The Great Lakes Bioenergy Research Center hosted a two-day conference to bridge traditional disciplinary divides and define a roadmap to guide lignin-based research over the coming decade.

Turning inedible plant fibers into transportation fuel has the potential to create a home-grown supply of clean and renewable energy and provide farmers with additional revenue streams without affecting food supplies.
But unlike traditional biofuels made from corn kernels and other starches, producing these cellulosic biofuels involves additional challenges — and opportunities.
That's largely because of lignin, a matrix of molecules (or polymer) that binds together sugars and provides structure, transports water, and helps protect plants against environmental stresses.
The second most abundant biopolymer on the planet, lignin is rich with ring-shaped molecules made mostly of carbon that can be made into substitutes for chemicals and fuels traditionally derived from petroleum.
Yet separating lignin from sugars often requires harsh chemical treatments that can poison microbes used to ferment the sugars into alcohols, and the complex and irregular structure make it hard to break apart into useful products.

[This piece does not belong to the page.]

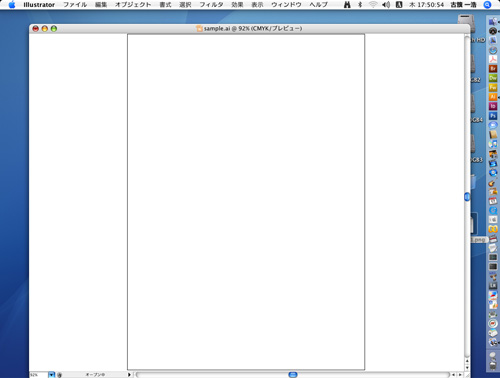The width and height of the screenshot is (500, 378).
Task: Open the ウィンドウ menu
Action: (x=286, y=5)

Pulp and paper mills, which produce up to 70 million tons of lignin a year as a byproduct, simply burn it.
“Lignin is the Gordian’s knot of biofuels,” said Blake Simmons, division director of biological systems and engineering at Lawrence Berkeley National Laboratory and chief scientific and technology officer for the Joint BioEnergy Institute (JBEI) during a recent gathering of bioenergy researchers hosted by the Great Lakes Bioenergy Research Center at the University of Wisconsin–Madison's Wisconsin Energy Institute.
While it won't guarantee rule over Asia, untying the lignin knot could unlock opportunities for rural economies that haven’t benefited from fossil fuel production while also providing a renewably supply of low-carbon biofuels and products.
Just as with petroleum, where a small chemical fraction of each barrel accounts for up to half the profit, researchers see lignin as a potential source of high-value chemicals that can make biorefineries profitable while producing cost-competitive fuels.
The goal of the two-day conference was to bridge traditional disciplinary divides and define a roadmap to guide lignin-based research over the coming decade, said organizer Canan Sener, a GLBRC scientist who specializes in using catalysts to deconstruct biomass and convert lignin into valuable products.
Presenters included plant biologists, microbiologists, chemists, engineers, and computer scientists from four Department of Energy Bioenergy Research Centers (BRCs) who shared how their research informs strategies for improving cellulosic fuel production and extracting the highest value from lignin.
“Although the scientific approaches, tools, and questions varied — from plant engineering to microbial conversion, catalysis, and analytics — what united everyone was a shared focus on lignin,” Sener said. “By connecting these diverse efforts, we hoped to foster a more integrated and collaborative understanding of lignin across the entire value chain.”

Established in 2007 by the DOE's Office of Science, the bioenergy research centers — GLBRC, based at UW–Madison in collaboration with Michigan State University and other partner universities; the Center for Advanced Bioenergy and Bioproducts Innovation led by the University of Illinois Urbana-Champaign; the Center for Bioenergy Innovation at Oak Ridge National Laboratory; and JBEI — do foundational research to give industry the tools to make economically viable cellulosic biofuels and products.
Teams of scientists at each center study the workings of microbes, plants, and agricultural processes. Others perform techno-economic and life cycle analyses that can steer research towards the most economically viable pathways.
"We are all powerhouses ... on parallel paths," Simmons said.
GLBRC scientists have discovered ways to turn lignin into chemicals used to make plastics, dyes and adhesives, cosmetics, pharmaceuticals, and key additives in jet fuel as well as genetically modified trees with lignin that is easier to break apart. One lab is working to engineer plants that take in more carbon dioxide and turn it directly into useful chemicals.

The workshop was part of a broader effort to foster BRC collaboration on shared goals.
“BRCs are the perfect funding mechanism for solving these complex problems,” said GLBRC Director Tim Donohue, a professor of bacteriology at UW–Madison. “Federal investment to support a group of people working together is better than providing limited funding to researchers working in isolation.”
Researchers agreed that lignin valorization stands out as one of the best opportunities for collaboration.
“If we don't take this opportunity to show what we can do, shame on us,” Simmons said. “No one else is going to do it.”